▸ **Exercise description**
Rewrite the lines below, renaming every "GUI agent" to "interface agent" and keeping everything else identical.

Dataset records:

□ □ □ □ □ □ □

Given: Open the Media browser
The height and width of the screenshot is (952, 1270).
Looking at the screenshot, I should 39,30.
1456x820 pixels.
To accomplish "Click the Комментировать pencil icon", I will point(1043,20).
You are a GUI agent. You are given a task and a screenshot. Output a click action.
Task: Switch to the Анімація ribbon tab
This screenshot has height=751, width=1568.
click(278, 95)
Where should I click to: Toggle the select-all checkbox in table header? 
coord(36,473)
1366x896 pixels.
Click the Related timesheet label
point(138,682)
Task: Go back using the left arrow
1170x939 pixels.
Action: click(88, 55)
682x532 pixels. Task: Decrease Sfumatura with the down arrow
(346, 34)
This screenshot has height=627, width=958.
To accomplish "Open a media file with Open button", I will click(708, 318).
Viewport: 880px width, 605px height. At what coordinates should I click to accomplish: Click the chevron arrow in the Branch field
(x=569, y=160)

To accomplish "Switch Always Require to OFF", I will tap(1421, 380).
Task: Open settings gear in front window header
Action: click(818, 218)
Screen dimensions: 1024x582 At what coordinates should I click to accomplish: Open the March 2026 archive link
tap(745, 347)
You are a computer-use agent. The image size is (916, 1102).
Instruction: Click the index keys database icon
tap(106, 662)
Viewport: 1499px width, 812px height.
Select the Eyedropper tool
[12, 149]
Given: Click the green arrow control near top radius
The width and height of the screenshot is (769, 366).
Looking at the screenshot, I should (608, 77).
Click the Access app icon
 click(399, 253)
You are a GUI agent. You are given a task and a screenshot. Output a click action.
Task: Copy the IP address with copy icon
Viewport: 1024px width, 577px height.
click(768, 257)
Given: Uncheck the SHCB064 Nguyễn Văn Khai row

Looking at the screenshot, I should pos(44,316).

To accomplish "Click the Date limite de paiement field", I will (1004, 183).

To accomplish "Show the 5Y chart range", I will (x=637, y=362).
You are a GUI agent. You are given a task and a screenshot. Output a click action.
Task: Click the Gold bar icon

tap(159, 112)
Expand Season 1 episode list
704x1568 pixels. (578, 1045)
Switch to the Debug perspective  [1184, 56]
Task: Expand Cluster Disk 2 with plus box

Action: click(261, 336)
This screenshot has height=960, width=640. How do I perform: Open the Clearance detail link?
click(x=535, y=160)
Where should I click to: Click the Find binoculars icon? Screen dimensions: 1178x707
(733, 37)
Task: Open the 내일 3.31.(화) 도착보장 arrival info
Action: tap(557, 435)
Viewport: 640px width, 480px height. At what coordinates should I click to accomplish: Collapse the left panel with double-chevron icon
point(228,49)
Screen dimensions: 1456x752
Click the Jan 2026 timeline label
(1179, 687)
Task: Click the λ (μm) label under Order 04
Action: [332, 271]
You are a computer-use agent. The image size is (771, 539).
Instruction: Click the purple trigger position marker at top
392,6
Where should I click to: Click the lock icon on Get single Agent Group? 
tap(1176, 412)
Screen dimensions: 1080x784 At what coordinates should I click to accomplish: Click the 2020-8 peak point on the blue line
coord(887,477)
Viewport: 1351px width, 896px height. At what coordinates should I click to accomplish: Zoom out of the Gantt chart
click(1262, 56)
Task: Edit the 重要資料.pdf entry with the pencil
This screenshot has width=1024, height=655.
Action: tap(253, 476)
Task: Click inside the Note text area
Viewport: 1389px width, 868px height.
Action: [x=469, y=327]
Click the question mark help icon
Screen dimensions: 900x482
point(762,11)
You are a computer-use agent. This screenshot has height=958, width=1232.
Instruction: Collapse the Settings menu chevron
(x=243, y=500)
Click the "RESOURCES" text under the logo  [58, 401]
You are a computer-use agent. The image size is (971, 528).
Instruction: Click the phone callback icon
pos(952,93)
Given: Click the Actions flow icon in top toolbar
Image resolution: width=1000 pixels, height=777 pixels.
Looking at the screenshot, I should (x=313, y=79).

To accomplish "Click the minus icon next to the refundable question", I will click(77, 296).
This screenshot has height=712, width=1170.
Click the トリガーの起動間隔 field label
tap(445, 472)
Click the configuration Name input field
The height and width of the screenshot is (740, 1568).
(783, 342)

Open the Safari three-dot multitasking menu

□ □ □ □ □ □ □

▸ **Reply**
Given: Open the Media browser
The height and width of the screenshot is (952, 1270).
Looking at the screenshot, I should 39,30.
1456x820 pixels.
To accomplish "Click the Комментировать pencil icon", I will point(1043,20).
You are a interface agent. You are given a task and a screenshot. Output a click action.
Task: Switch to the Анімація ribbon tab
This screenshot has height=751, width=1568.
click(278, 95)
Where should I click to: Toggle the select-all checkbox in table header? 
coord(36,473)
1366x896 pixels.
Click the Related timesheet label
point(138,682)
Task: Go back using the left arrow
1170x939 pixels.
Action: click(88, 55)
682x532 pixels. Task: Decrease Sfumatura with the down arrow
(346, 34)
This screenshot has height=627, width=958.
To accomplish "Open a media file with Open button", I will click(708, 318).
Viewport: 880px width, 605px height. At what coordinates should I click to accomplish: Click the chevron arrow in the Branch field
(x=569, y=160)

To accomplish "Switch Always Require to OFF", I will tap(1421, 380).
Task: Open settings gear in front window header
Action: click(818, 218)
Screen dimensions: 1024x582 At what coordinates should I click to accomplish: Open the March 2026 archive link
tap(745, 347)
You are a computer-use agent. The image size is (916, 1102).
Instruction: Click the index keys database icon
tap(106, 662)
Viewport: 1499px width, 812px height.
Select the Eyedropper tool
[12, 149]
Given: Click the green arrow control near top radius
The width and height of the screenshot is (769, 366).
Looking at the screenshot, I should (608, 77).
Click the Access app icon
 click(399, 253)
You are a interface agent. You are given a task and a screenshot. Output a click action.
Task: Copy the IP address with copy icon
Viewport: 1024px width, 577px height.
click(768, 257)
Given: Uncheck the SHCB064 Nguyễn Văn Khai row

Looking at the screenshot, I should pos(44,316).

To accomplish "Click the Date limite de paiement field", I will (1004, 183).

To accomplish "Show the 5Y chart range", I will (x=637, y=362).
You are a interface agent. You are given a task and a screenshot. Output a click action.
Task: Click the Gold bar icon

tap(159, 112)
Expand Season 1 episode list
704x1568 pixels. (578, 1045)
Switch to the Debug perspective  [1184, 56]
Task: Expand Cluster Disk 2 with plus box

Action: click(261, 336)
This screenshot has height=960, width=640. How do I perform: Open the Clearance detail link?
click(x=535, y=160)
Where should I click to: Click the Find binoculars icon? Screen dimensions: 1178x707
(733, 37)
Task: Open the 내일 3.31.(화) 도착보장 arrival info
Action: tap(557, 435)
Viewport: 640px width, 480px height. At what coordinates should I click to accomplish: Collapse the left panel with double-chevron icon
point(228,49)
Screen dimensions: 1456x752
Click the Jan 2026 timeline label
(1179, 687)
Task: Click the λ (μm) label under Order 04
Action: [332, 271]
You are a computer-use agent. The image size is (771, 539).
Instruction: Click the purple trigger position marker at top
392,6
Where should I click to: Click the lock icon on Get single Agent Group? 
tap(1176, 412)
Screen dimensions: 1080x784 At what coordinates should I click to accomplish: Click the 2020-8 peak point on the blue line
coord(887,477)
Viewport: 1351px width, 896px height. At what coordinates should I click to accomplish: Zoom out of the Gantt chart
click(1262, 56)
Task: Edit the 重要資料.pdf entry with the pencil
This screenshot has width=1024, height=655.
Action: tap(253, 476)
Task: Click inside the Note text area
Viewport: 1389px width, 868px height.
Action: [x=469, y=327]
Click the question mark help icon
Screen dimensions: 900x482
point(762,11)
You are a computer-use agent. This screenshot has height=958, width=1232.
Instruction: Collapse the Settings menu chevron
(x=243, y=500)
Click the "RESOURCES" text under the logo  [58, 401]
You are a computer-use agent. The image size is (971, 528).
Instruction: Click the phone callback icon
pos(952,93)
Given: Click the Actions flow icon in top toolbar
Image resolution: width=1000 pixels, height=777 pixels.
Looking at the screenshot, I should (x=313, y=79).

To accomplish "Click the minus icon next to the refundable question", I will click(77, 296).
This screenshot has height=712, width=1170.
Click the トリガーの起動間隔 field label
tap(445, 472)
Click the configuration Name input field
The height and width of the screenshot is (740, 1568).
(783, 342)

Open the Safari three-dot multitasking menu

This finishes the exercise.